#### [YOUR TASK]
Could you copy exactly the lines from the one containing "The width and" through the last line of the records, leaving out every picture?

-- RECORDS TO PROCESS follows --

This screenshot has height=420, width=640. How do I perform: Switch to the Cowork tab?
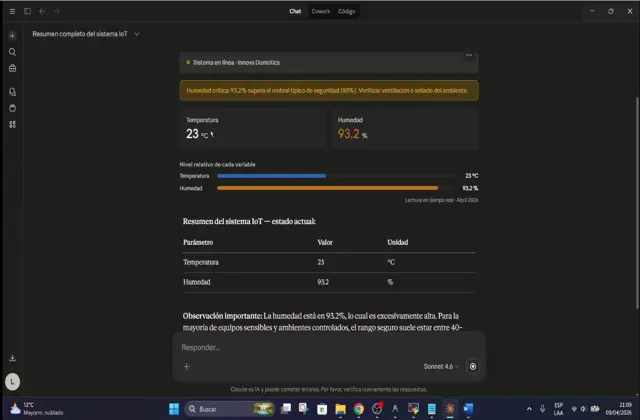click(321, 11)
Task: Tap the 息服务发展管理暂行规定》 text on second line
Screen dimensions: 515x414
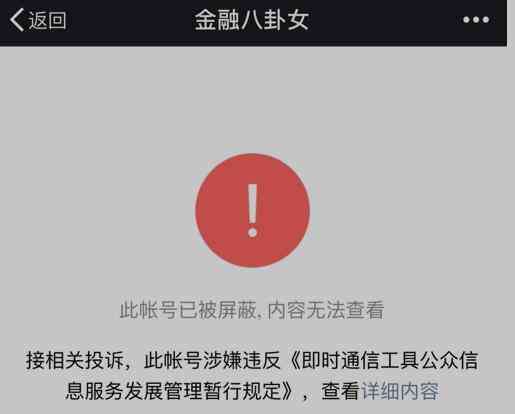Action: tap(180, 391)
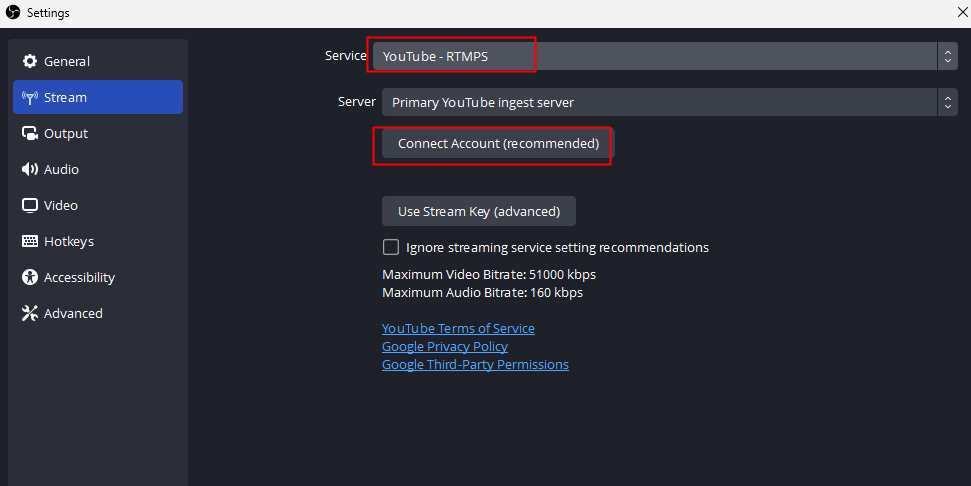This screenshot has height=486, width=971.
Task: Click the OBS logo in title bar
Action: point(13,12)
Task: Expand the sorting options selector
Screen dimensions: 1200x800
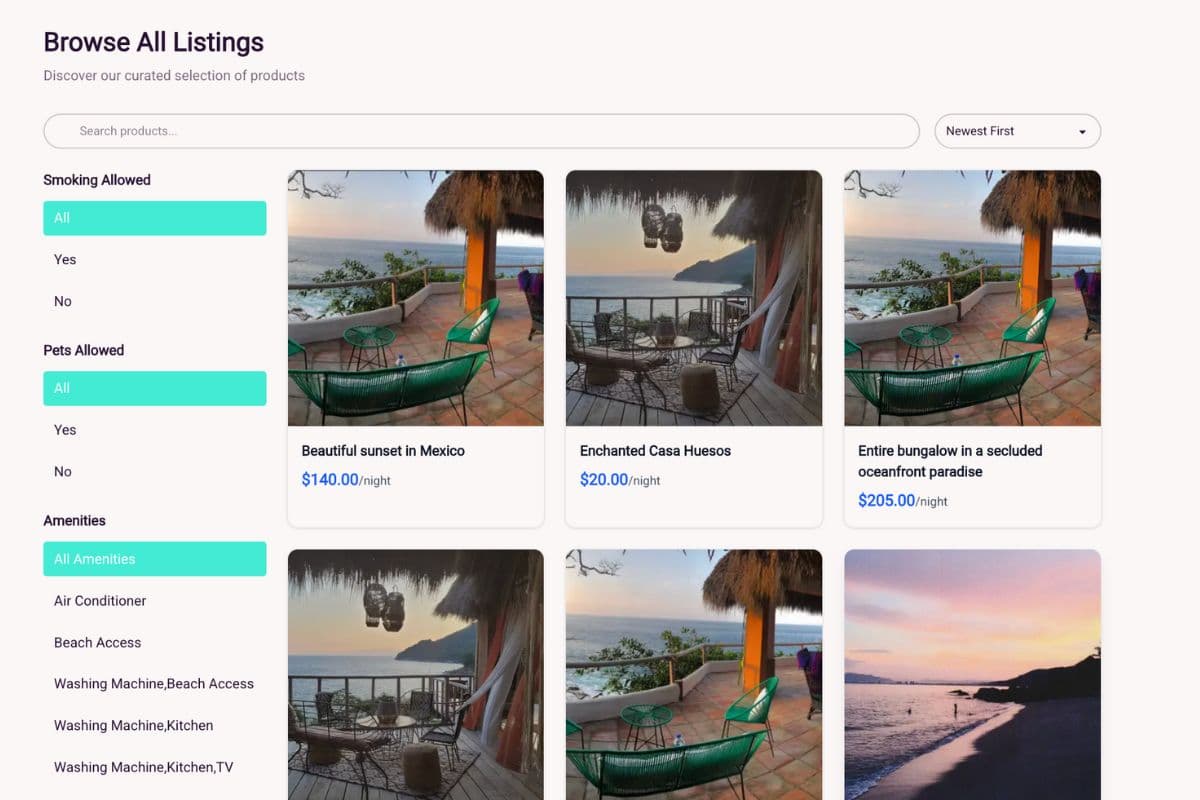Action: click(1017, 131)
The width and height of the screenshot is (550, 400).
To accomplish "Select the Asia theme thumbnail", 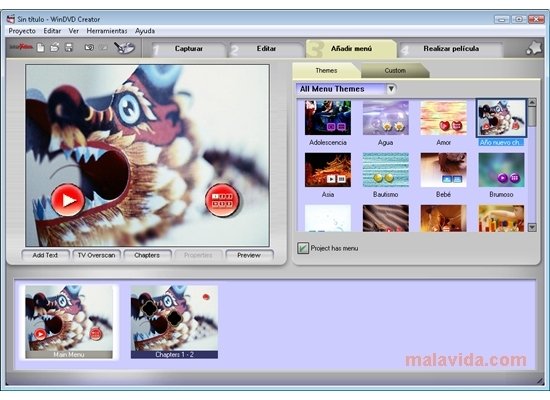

-- RECORDS TO PROCESS concluded --

#### [ANSWER SPACE]
The width and height of the screenshot is (550, 400).
To accomplish "Select the Asia theme thumbnail", 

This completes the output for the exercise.